→ STORED RECORDS:
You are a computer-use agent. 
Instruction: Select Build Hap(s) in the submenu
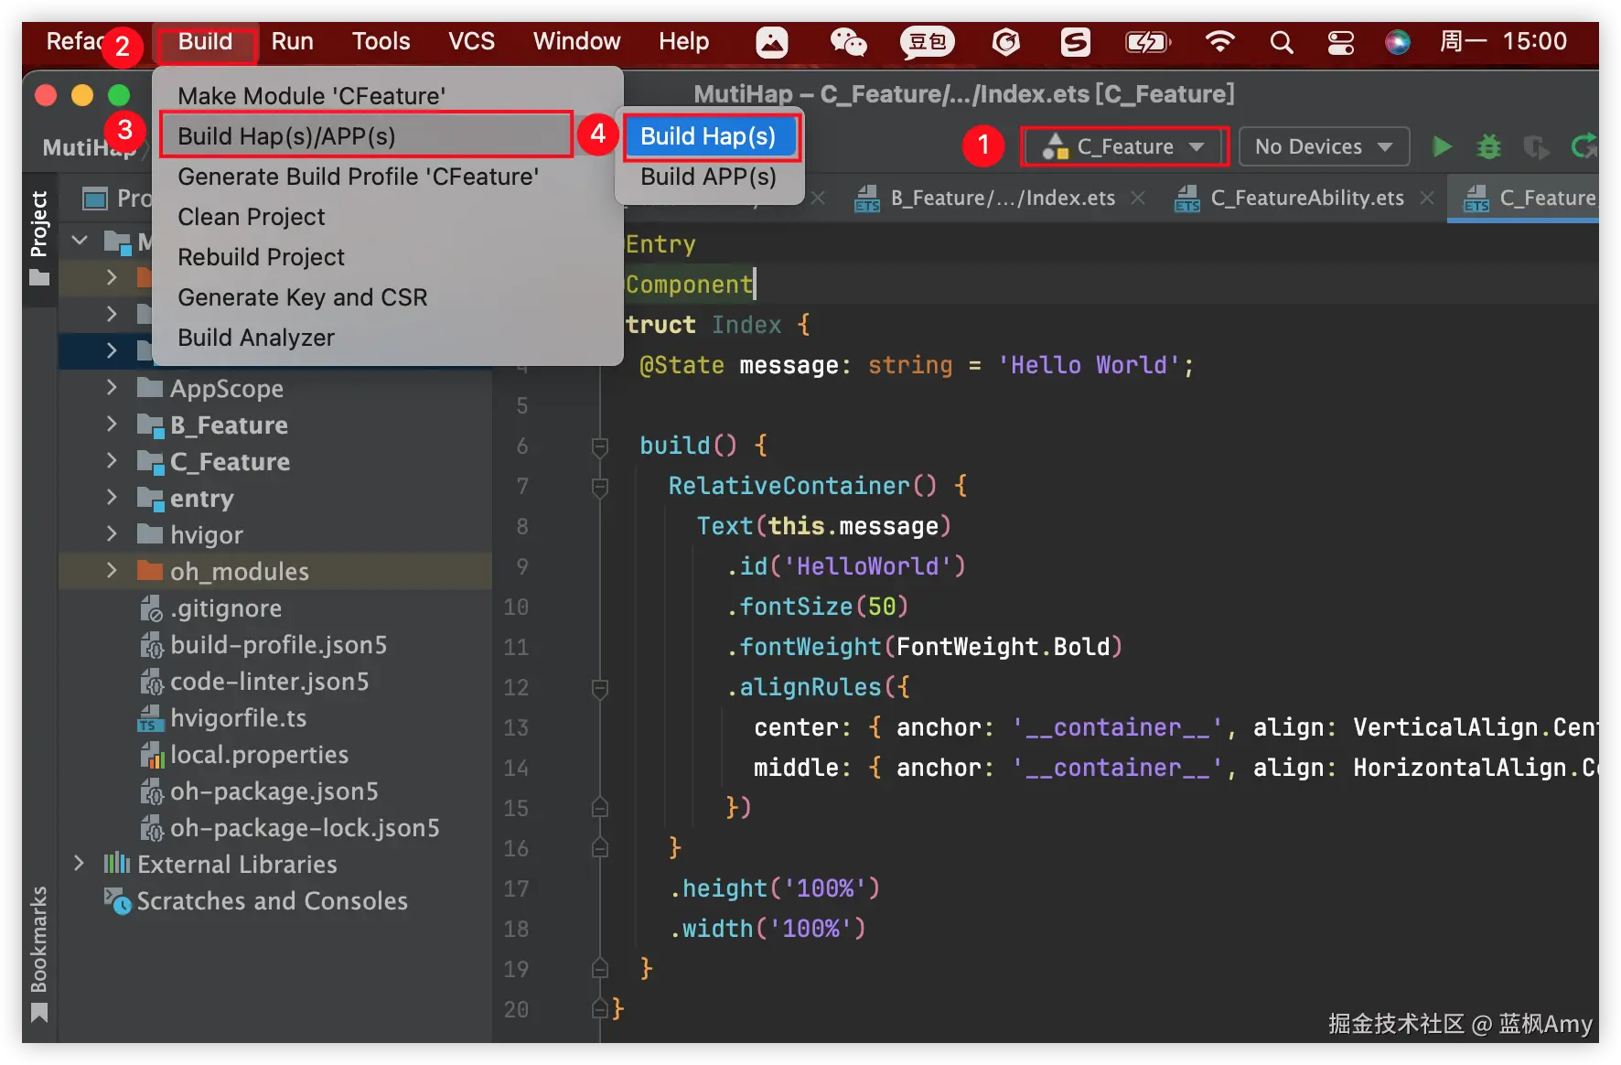pyautogui.click(x=708, y=136)
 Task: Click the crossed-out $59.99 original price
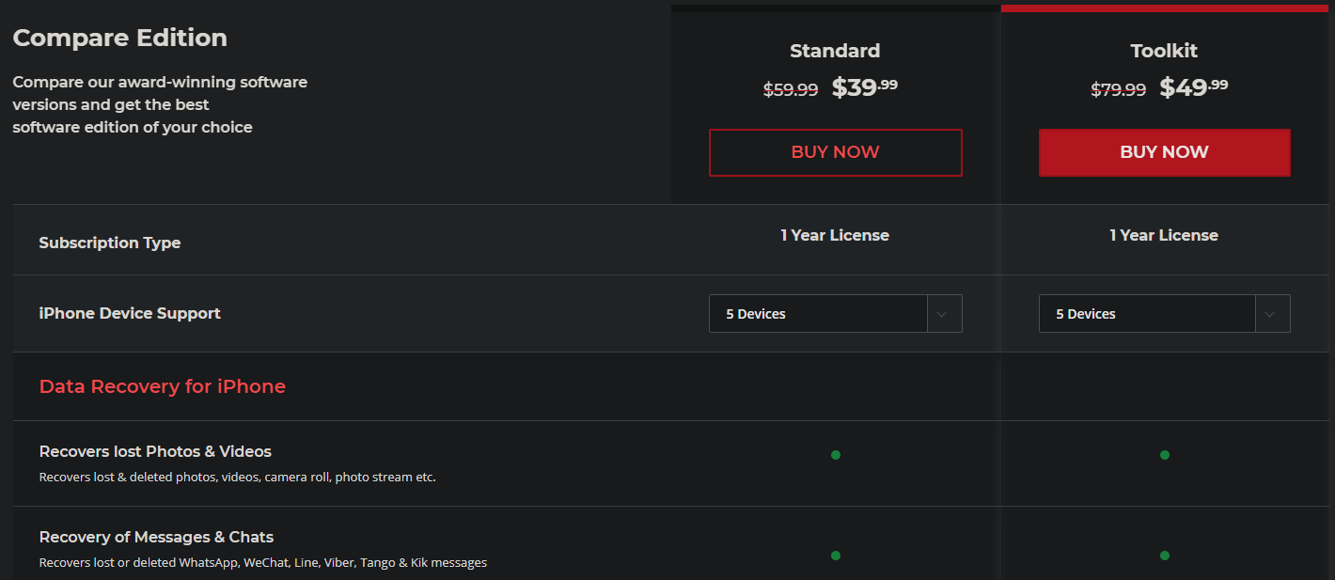[791, 89]
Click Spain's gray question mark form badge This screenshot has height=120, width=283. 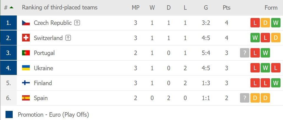point(245,98)
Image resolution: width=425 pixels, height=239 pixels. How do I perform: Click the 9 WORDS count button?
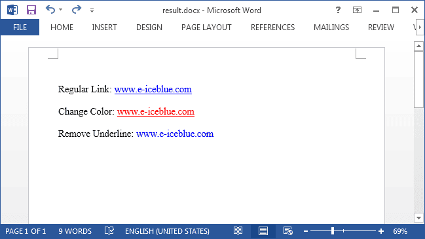coord(75,231)
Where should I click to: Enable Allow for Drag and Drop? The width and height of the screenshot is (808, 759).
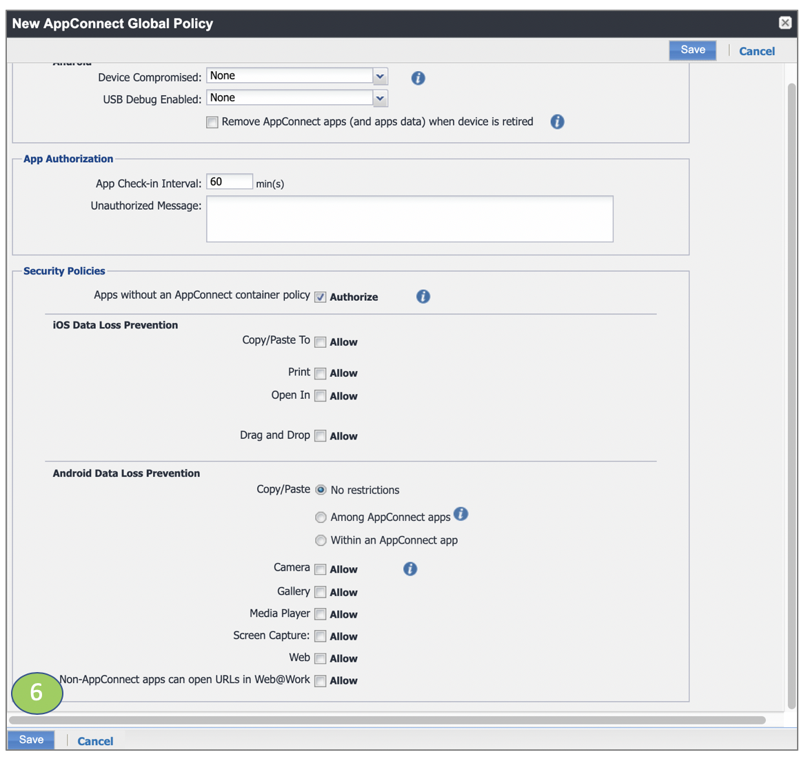tap(321, 436)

→ GIVEN EXERCISE: Resize the items from the line that has "Where should I" through the end of the items, restating the requests as they are and multiplying every coordinate in the answers by 0.3, rounded to whole numbers with halves rounded up. Omit the pictures.

→ THE RESULT:
Where should I click to: Enable Allow for Drag and Drop? The width and height of the screenshot is (808, 759).
tap(96, 131)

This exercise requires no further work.